If I have made a roast chicken, once the meat is removed I use that carcass. Being the lazy chick I am, I will also use a store bought rotisserie chicken in a pinch. I remove the meat to use in something else and throw the carcass in a pot. I use the wings, legs, and whole body of the bird. I remove most of the skin from the breasts. This reduces the amount of fat in the final broth and I don’t have to skim chunks of the skin from the cooked stock which is a gross texture at that point (imho).

In a large stock pot, place the parts of your chicken. Wash and peel the carrots (peeling is critical in making a good stock!) and dice the carrots. Wash the celery and remove the tough white bottoms but keep the leaves. Thinly slice the celery and throw it in the pot. Dice the onion and add it to the pot. Remove the tough stems from the parsley (I just chop off the stems a centimeter or two below the leaves of the bunch), chop and add it to the pot. Peel the garlic and throw in the cloves. Add the pepper corns and bay leaves. Fill the pot until the chicken and vegs are covered by about 2 inches above the biggest piece of chicken (I know this isn’t an exact measure, but since chickens vary widely in size, its better to do it this way than with a set measurement).

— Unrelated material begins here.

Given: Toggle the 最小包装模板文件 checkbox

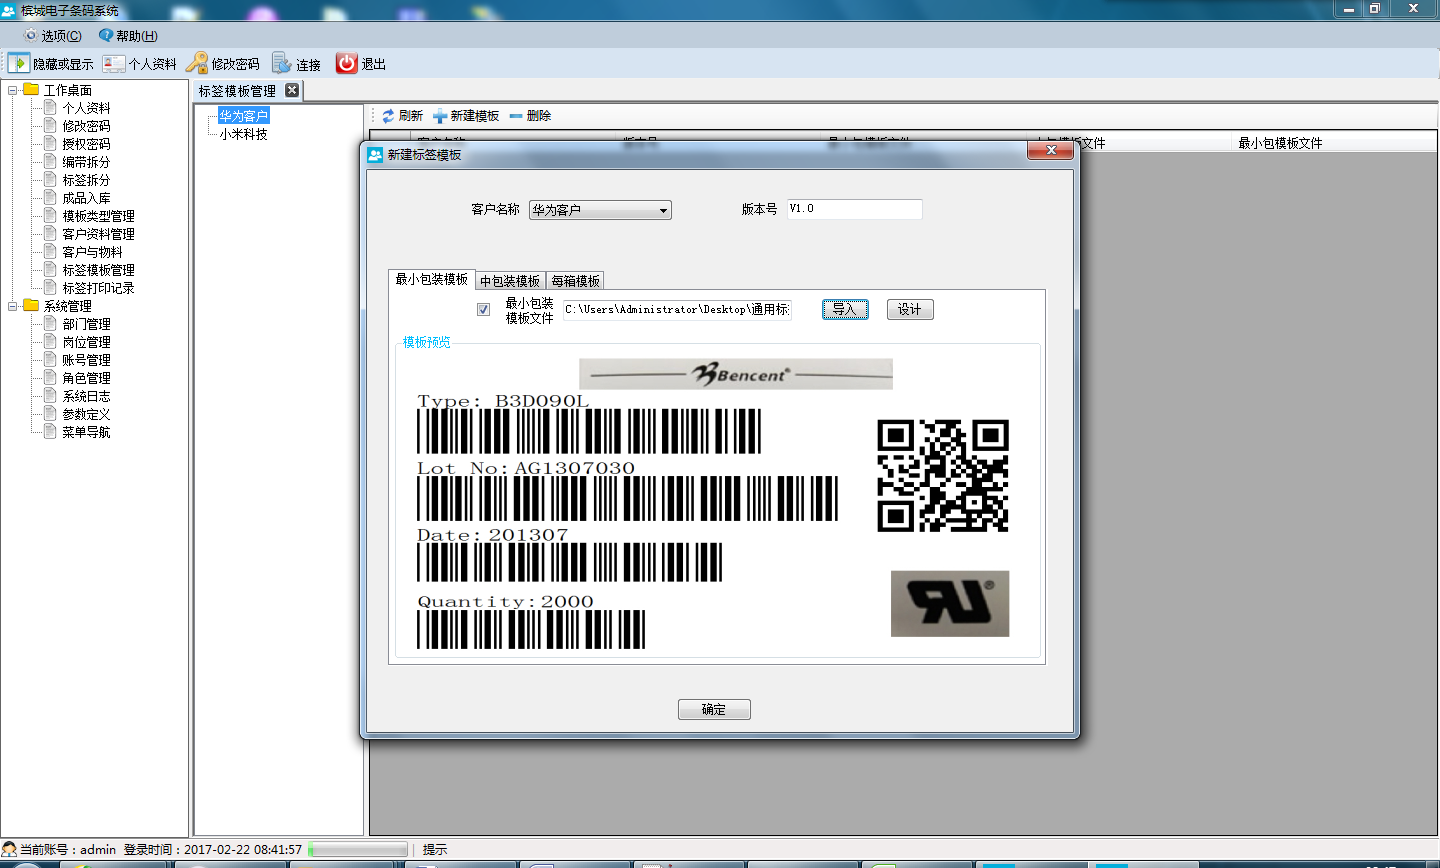Looking at the screenshot, I should pos(484,310).
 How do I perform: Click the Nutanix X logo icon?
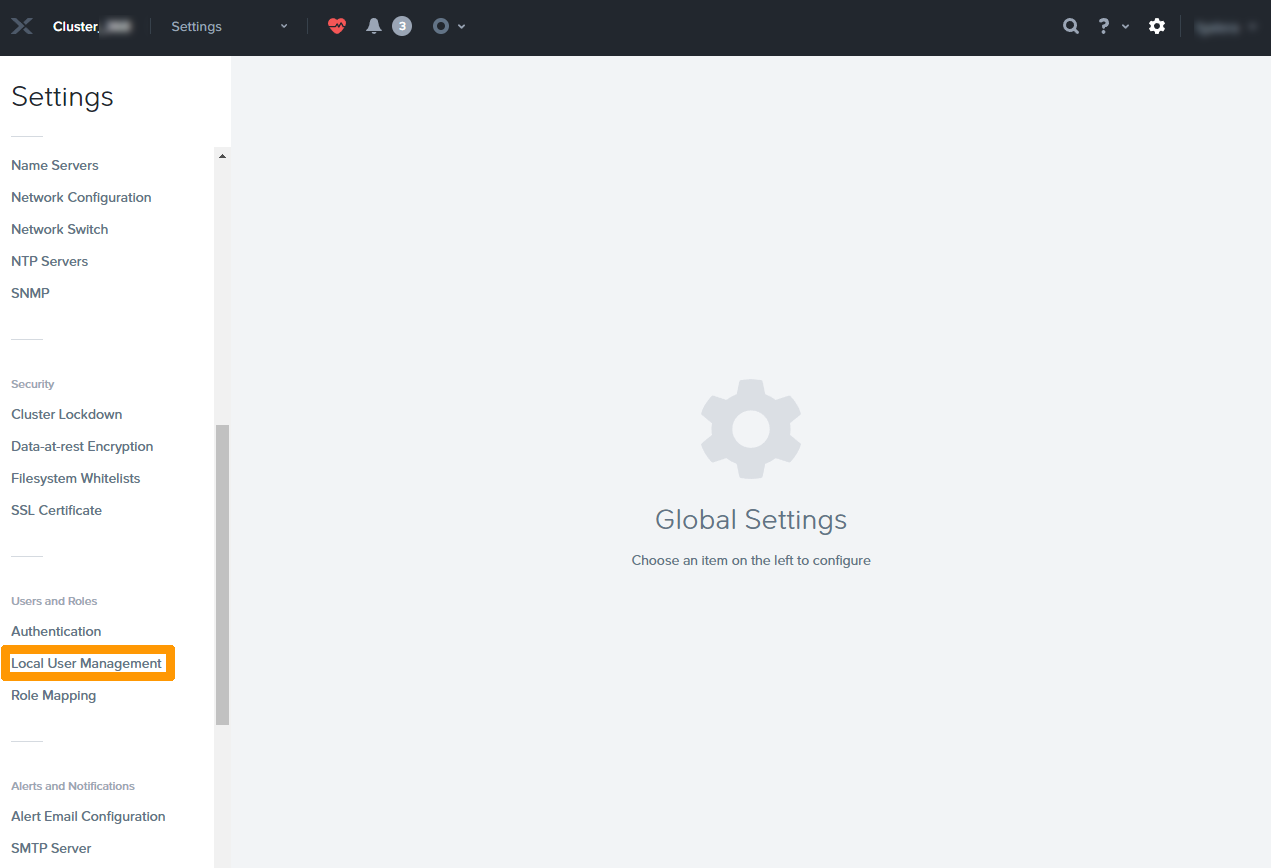click(22, 27)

Cover the pot. Bring the water to a gentle boil and then reduce to a simmer. Simmer the stock for about 3 hours. Use a spoon to taste the broth. Add salt, about 1/2 tablespoon at a time until the flavor really pops for you. Turn off the heat and uncover the pot. Let it cool for about 30 minutes.

Use a slotted spoon to remove the larger pieces of veg and chicken, allowing the stock to drip back into the pot before discarding the solids. Once the large pieces are removed, strain the stock into a large bowl or measuring cup using a fine mesh strainer.

Taste the broth and add salt and pepper as needed.

Allow the stock to cool before placing in a sealable jar.

Cook’s Notes:

If you have a large (4 c or larger) measuring cup it is easy to strain the stock into this and use the cup to then transfer the broth to mason jars.

If the water to chicken ratio turns out to be a bit much, you can return the strained broth to a clean pot and simmer uncovered to reduce for about 30 minutes to make a richer flavor.

Some cooks allow the stock to completely cool in the refrigerator and then remove the fat that solidifies and floats on the top. I find most chickens don’t produce enough fat to make this step worth while unless you are cooking for someone avoid fat for health reasons.